The 110-year-old Ambrose served New York Harbor as a floating lighthouse from 1908 until 1932, and its beacon heralded the beginning of a new life for millions of immigrants and the end of their harrowing journey across the Atlantic, according to the executive director of the museum.
“The lightship Ambrose is an iconic symbol of New York,” said Captain Jonathan Boulware. “For millions of immigrants, Ambrose was the literal light of liberty. Passing Ambrose lightship meant that you had arrived at America’s shores.”
The $4.5 million in city funding will foot the bill for major mechanical overhauls to the aging ship, which will be reconfigured to match its original design and appearance as a working lightship back when its radiant lamps marked the mouth of the Lower New York bay between Coney Island and Sandy Hook, N.J.

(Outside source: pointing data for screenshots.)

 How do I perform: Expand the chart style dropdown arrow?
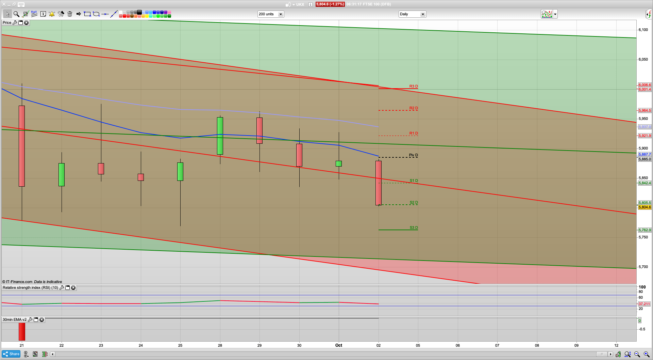(x=555, y=14)
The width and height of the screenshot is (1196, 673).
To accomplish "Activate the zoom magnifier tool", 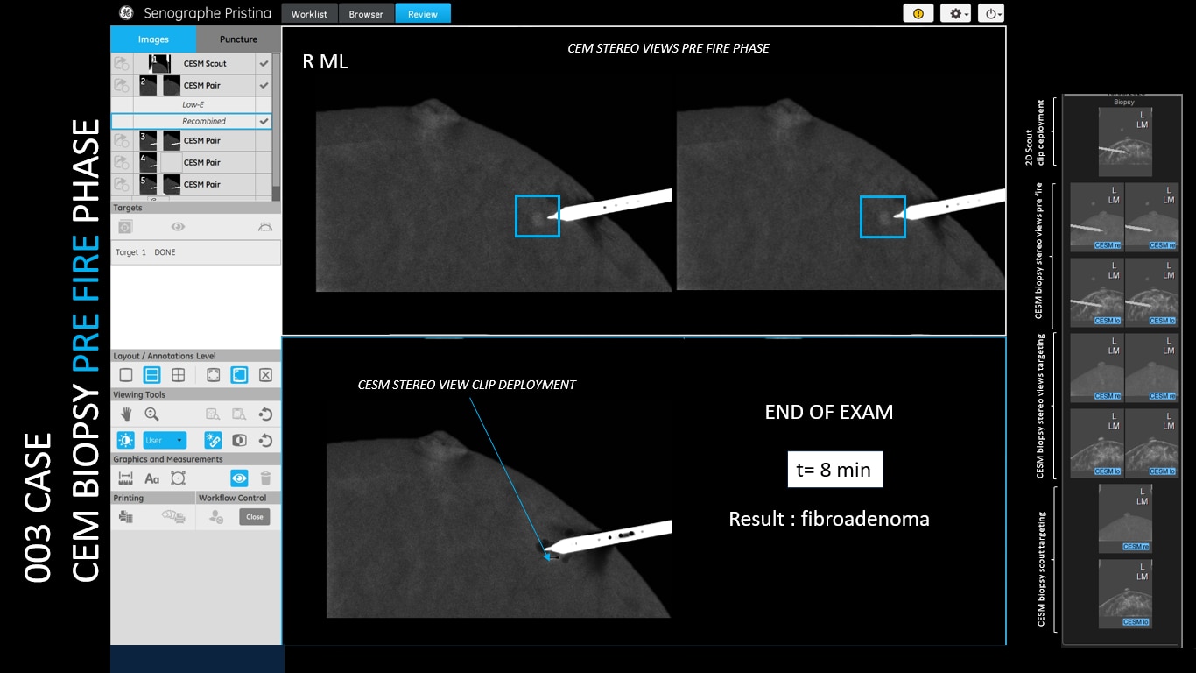I will pos(151,414).
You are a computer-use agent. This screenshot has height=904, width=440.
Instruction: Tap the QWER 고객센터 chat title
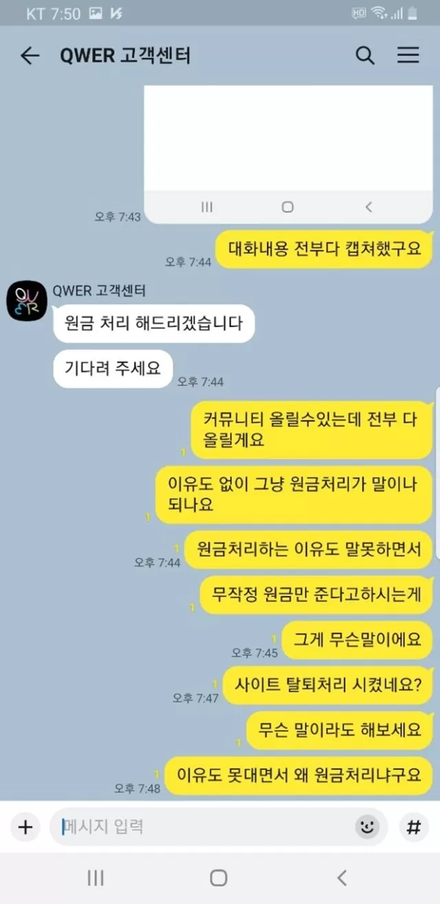coord(125,56)
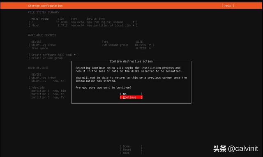Open the free space 8.222G arrow
This screenshot has width=263, height=157.
click(150, 48)
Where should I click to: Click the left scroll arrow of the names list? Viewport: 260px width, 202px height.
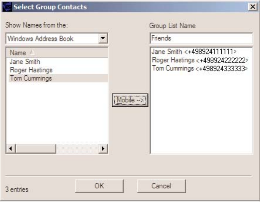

Restoring the old sea gal to her former glory will require installing a fully functional steering system, reconfiguring the lightship’s topside cabins, and constructing new housings for the Ambrose’s all-important lamps, among other, less conspicuous improvements.
Once the restoration is complete, New York will be home to the only lightship of its kind, according to the man heading up the project.
“This is an ambitious project, at the end of which we will have an absolutely unique vessel and the only lightship in its original, as-built configuration,” said Jesse Lebovics, director of historic ships at the museum.
The museum plans to put the restored Ambrose to work as a floating classroom, where locals can be tutored about the watery parts of New York City’s history, with lessons including navigation technology, immigration in New York, and the role the shipping industry has played in the evolution of the greatest city on Earth.